We used both the subcellular localization of Whi5 in WHI5–mCherry cells and the spindle shape in GFP–TUB1 cells to assess the position of cells in the cell cycle. The subcellular localization of Whi5 depends on CDK activity, and the shape of spindle gives an additional indication of cell cycle phase (17). Examples of cells in which the spindles are in different phases of the cell cycle are displayed in SI Appendix, Fig. S6. In wild-type cells, the buildup of compressive, growth-induced mechanical stress was accompanied by an increase in cells delayed in the G1 phase of the cell cycle (Fig. 4 A and B). We observed that this cell cycle delay was abrogated in strains deleted for SMuSh components (Fig. 4 A and B; note the large increase of cells in S/M phases in SMuSh mutants). Therefore, we hypothesized that cell cycle arrest was important for cell survival. In agreement with this idea, all ste11 $Δ$ cells that we saw lysing (N $\geq$ 10) had a cytosolic Whi5 signal before death, indicating that these cells had progressed beyond START, the irreversible late-G1 checkpoint, to enter the cell division cycle (SI Appendix, Fig. S7). Using GFP–TUB1, we found that the great majority of cell lysis occurred during S/M phases (Fig. 4D). We speculate that the polarized growth that drives budding in S and M phases creates a mechanical instability that makes S. cerevisiae prone to lysis under pressure.

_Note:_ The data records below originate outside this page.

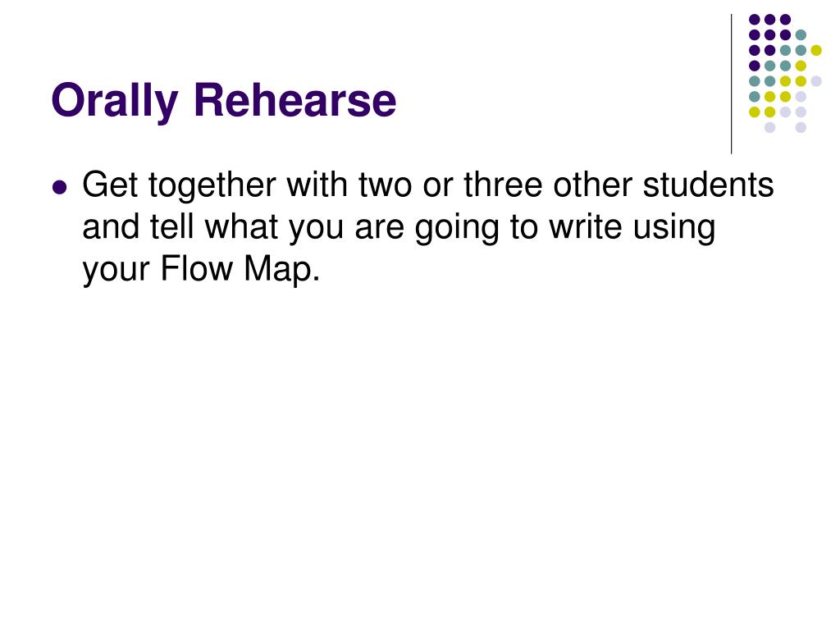Click the yellow dot at far right edge

[816, 50]
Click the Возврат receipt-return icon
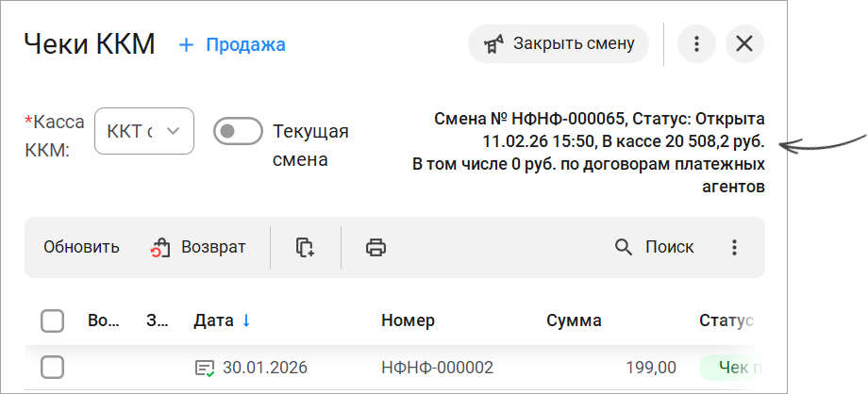 click(159, 248)
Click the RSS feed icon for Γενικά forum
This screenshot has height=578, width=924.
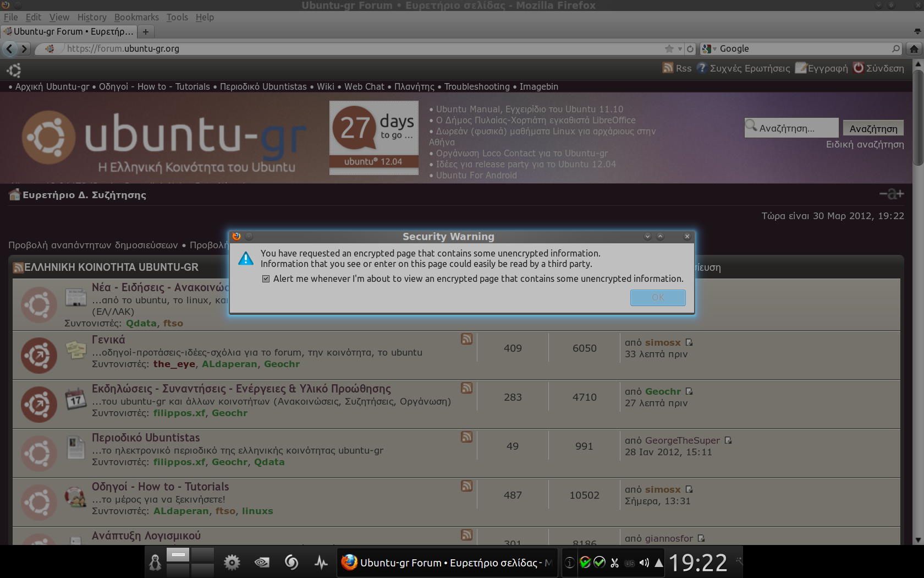tap(466, 339)
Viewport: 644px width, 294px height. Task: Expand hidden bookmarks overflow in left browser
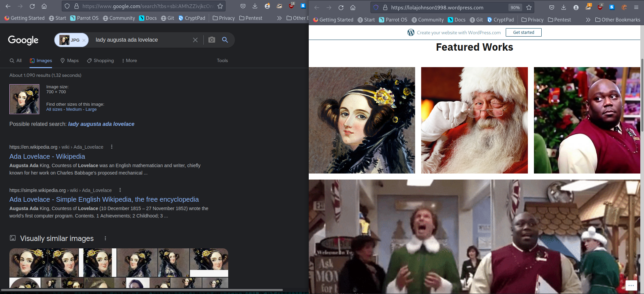(x=279, y=18)
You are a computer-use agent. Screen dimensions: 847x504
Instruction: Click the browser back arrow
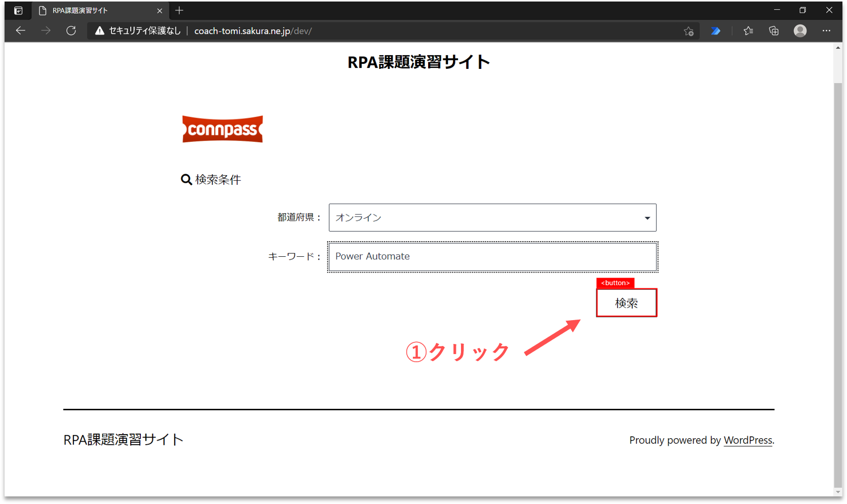[20, 31]
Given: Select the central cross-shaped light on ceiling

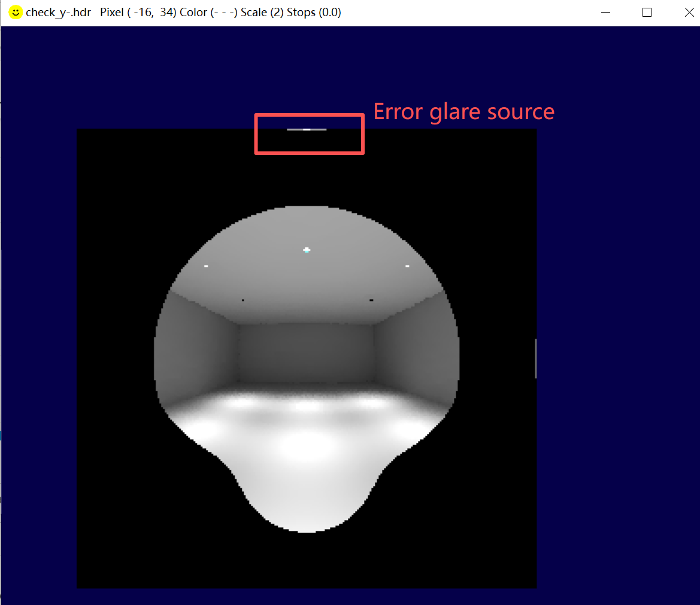Looking at the screenshot, I should coord(307,250).
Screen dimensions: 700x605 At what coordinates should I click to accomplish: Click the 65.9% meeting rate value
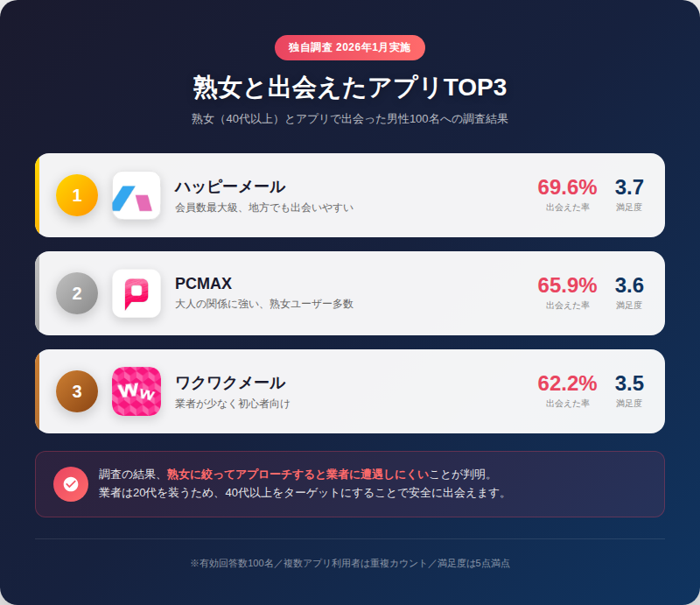point(567,285)
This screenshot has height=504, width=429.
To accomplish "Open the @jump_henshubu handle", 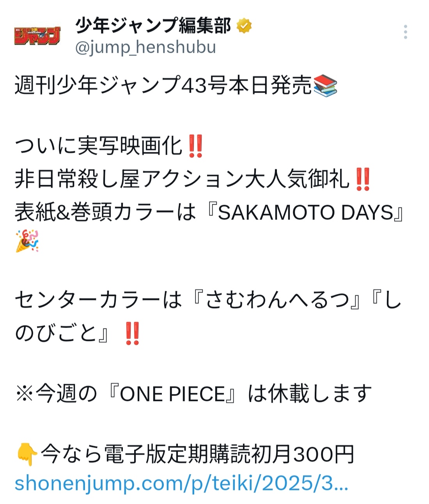I will click(x=145, y=47).
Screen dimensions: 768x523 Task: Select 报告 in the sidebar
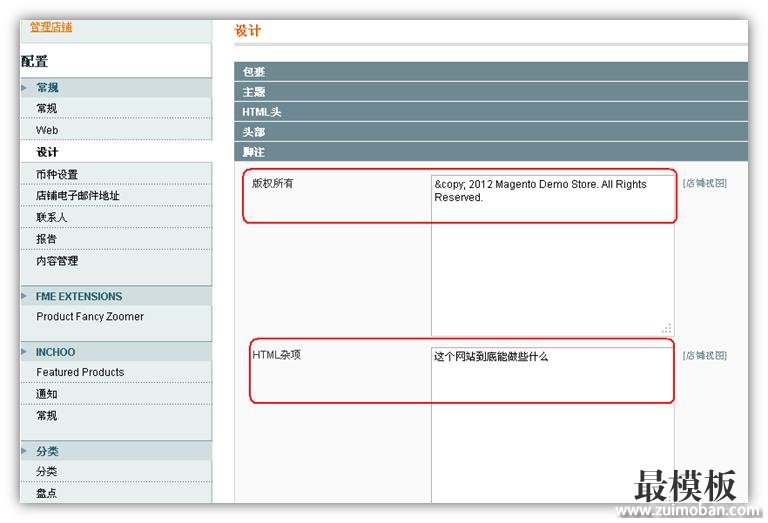click(47, 240)
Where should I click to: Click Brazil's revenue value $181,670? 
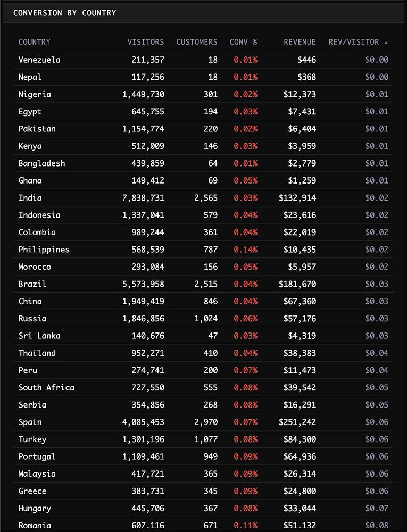(297, 284)
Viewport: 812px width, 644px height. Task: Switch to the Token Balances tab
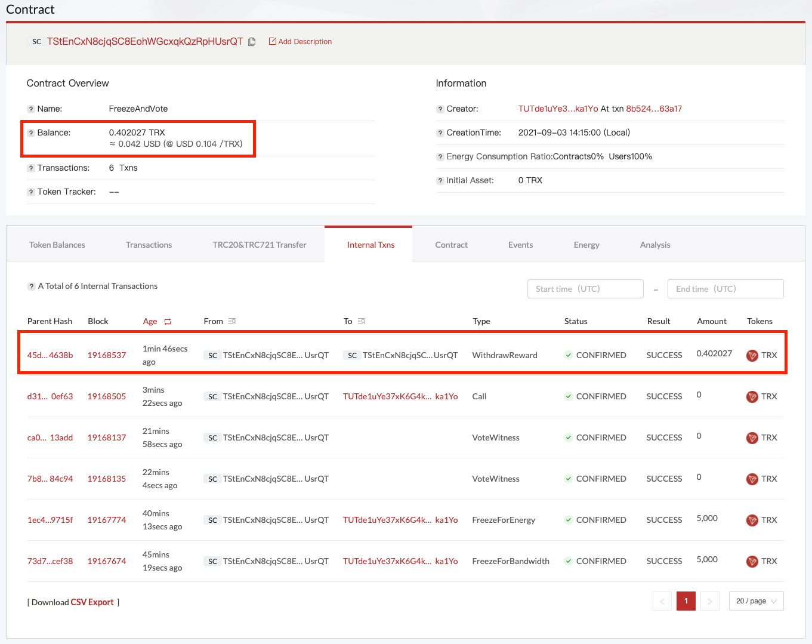tap(57, 245)

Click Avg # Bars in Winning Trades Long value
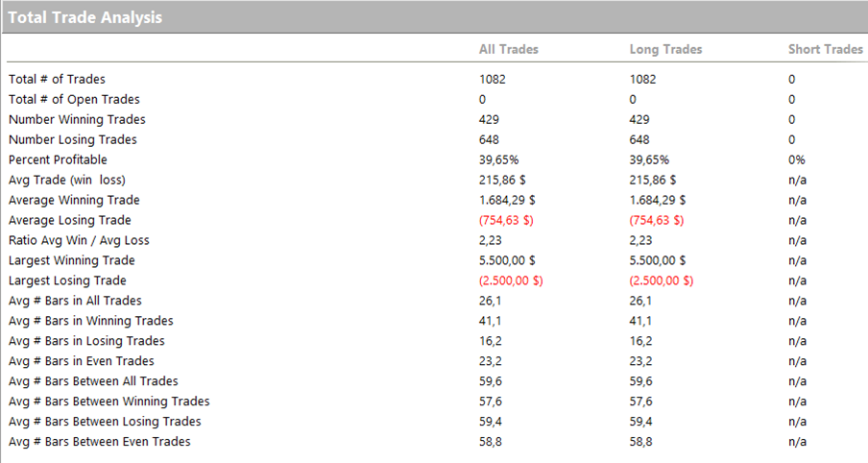pos(639,322)
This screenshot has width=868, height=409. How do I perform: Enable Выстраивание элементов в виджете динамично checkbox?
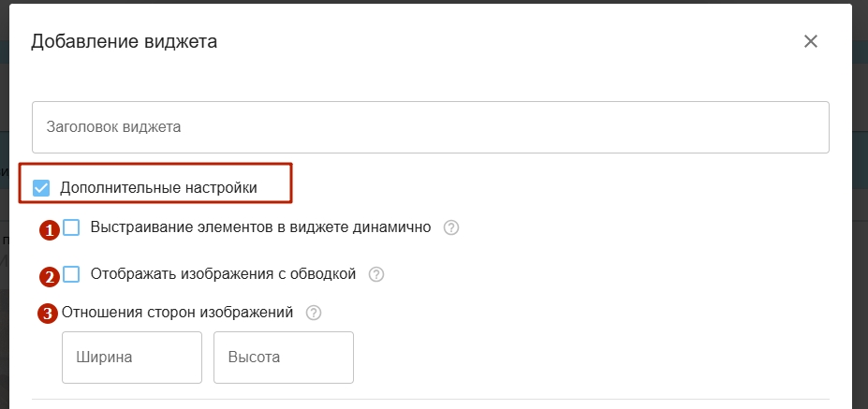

Fig. 4. — The SMuSh pathway delays cells in the G1 phase of the cell cycle. (A) Increased compressive stress results in the nuclear retention of Whi5–mCherry and accumulation of cells displaying with G1 asters in *GFP*–*TUB1* cells. Deletion of the SMuSh pathways results in extensive cell lysis and a reduction in the fraction of cells in G1. (*Insets*) Pie charts showing the fraction of cells in various phases of the cell cycle as determined from GFP–Tub1 and cell morphology. (B) Quantification of the fraction of cells in G1, through *WHI5*–*mCherry* localization, GFP–Tub1, and cell morphology. (C) Analysis of movies of GFP–TUB1 strains revealed that cells mainly lyse during the S and M phases of the cell cycle (D). (Magnification: C, 100×.)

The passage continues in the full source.